There’s so much shit that I’m into. Writing, music, design, art, coding. None of it’s simple, though I suppose there isn’t anything that is. Once you dive deeply into some thing, you come to understand the nuance of that thing, and you never look at that thing the same way again.
I was in a band right out of high school. We were a three piece outfit; I was lead singer and guitarist. We weren’t too bad either. I wrote most of the songs. We played a bunch of shows. And ultimately, we didn’t work out. From there, I turned to electronic music production, which is an entirely different monster. Producing drums alone is a job and a half, though as I progressed in my work, I came to thoroughly enjoy building drum tracks and became the one who would handle the drums on collabs. But this was only one facet of an entire process.
Bringing a track to completion involves understanding a metric fuck ton of nuance in mixing and mastering. I would write great songs that sounded like absolute shit when I played them back in the car. So I began to learn how to mix. And that helped, but what I would end up with was a shit track that sounded great. It took me awhile to arrive at a point where I began to feel confident with the work I was producing. Mixing is no simple thing. Mastering is no simple thing either, but if you have a solid mix to work with, mastering becomes far easier to work through. Get the mix right, and everything else falls into place.
But you gotta get the mix right. And that takes a metric fuck ton of nuance.

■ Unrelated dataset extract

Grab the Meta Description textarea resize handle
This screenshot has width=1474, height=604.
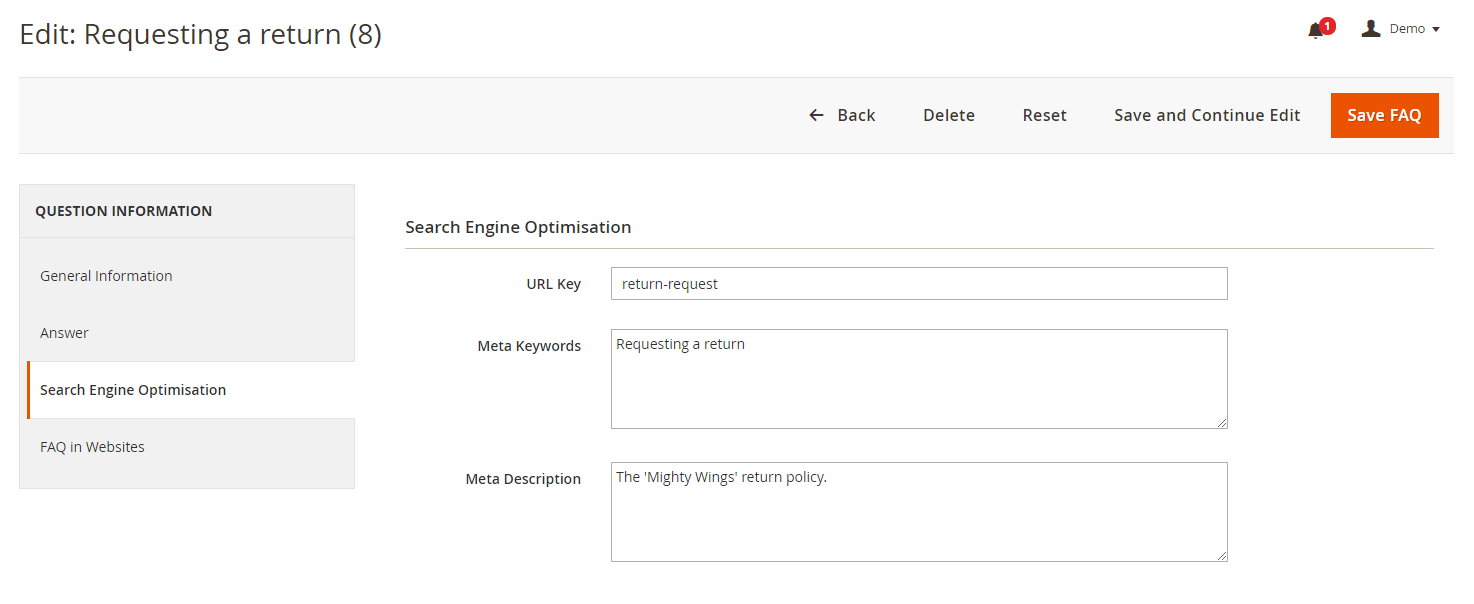[1221, 555]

I love coding. I love building shit. However, there’s so much to building shit. It’s not enough to write the code to make the shit. Wanna build an app? You’ll need to learn a coding language (JS, TS, Python, etc.). You’ll need to learn version control (git). You’ll need to learn how to navigate a terminal. You’ll need to learn any number of support tools and languages to get your app up and running. What platform will your shit live on? You gotta test the features. You gotta audit the code for bugs. You gotta squash the bugs. Then you gotta deploy that shit. Then you gotta manage the deployment. That shit takes work, and a metric fuck ton of nuance in terms of how to approach the actual writing of the code.
Building apps is no simple thing. It’s fun and interesting, but far from simple. This is why devs make the big bucks.
Writing, design, and art are no different in terms of the effort required to understand the nuance necessary to do any of these things well. However, I think what sets these three apart from coding or mixing is that the quality of each is determined by the taste of the consumer. You can build a shitty app, and as long as it works, people will use it. Google’s a great example of apps that work but have shitty design; people use them despite that. There’s no accounting for taste. Google uses the same fucking color scheme for everything and everyone just defaults to using their software. The design’s shit but the app works.
Google understands this and capitalizes on it. Ditch the design budget; throw everything into research and development. However, Google may be one of the few companies that can get away with this.
Most companies go to incredible lengths to get the their branding right. And what is branding?
It’s fucking design.
Good design is rooted in recognizing a metric fuck ton of nuance. From color scheme to various design elements and style, there is no part of this process that can be done mindlessly if you want it done well. From Xbox controllers to book covers to craft beer cans, nuance in design surrounds us in damn near everything we use. They tell us not to judge a book by its cover, but publishers spend a fuck ton of money on designing those covers so that you’ll do exactly that.
There is nothing simple about design. It’s entirely steeped in nuance.
Scroll through a handful of sets on this site and it’s easy to be captivated by the quality of the work. The photographers for SG are so damn good, you don’t notice how good the photography is unless you’re actively paying attention to the photography. The vast majority of these sets are incredibly well done, and the models are just so damn gorgeous in each set! But do you have any idea what it takes to have this kind of mastery in light writing? That’s right! A recognition and understanding of a metric fuck ton of nuance.
What this ultimately comes down to is that I have some very expensive hobbies. And what I mean by “expensive” is the cost in time I spend learning how to do them well. There’s nothing simple about any of this shit. It all requires an understanding of a metric fuck ton of nuance.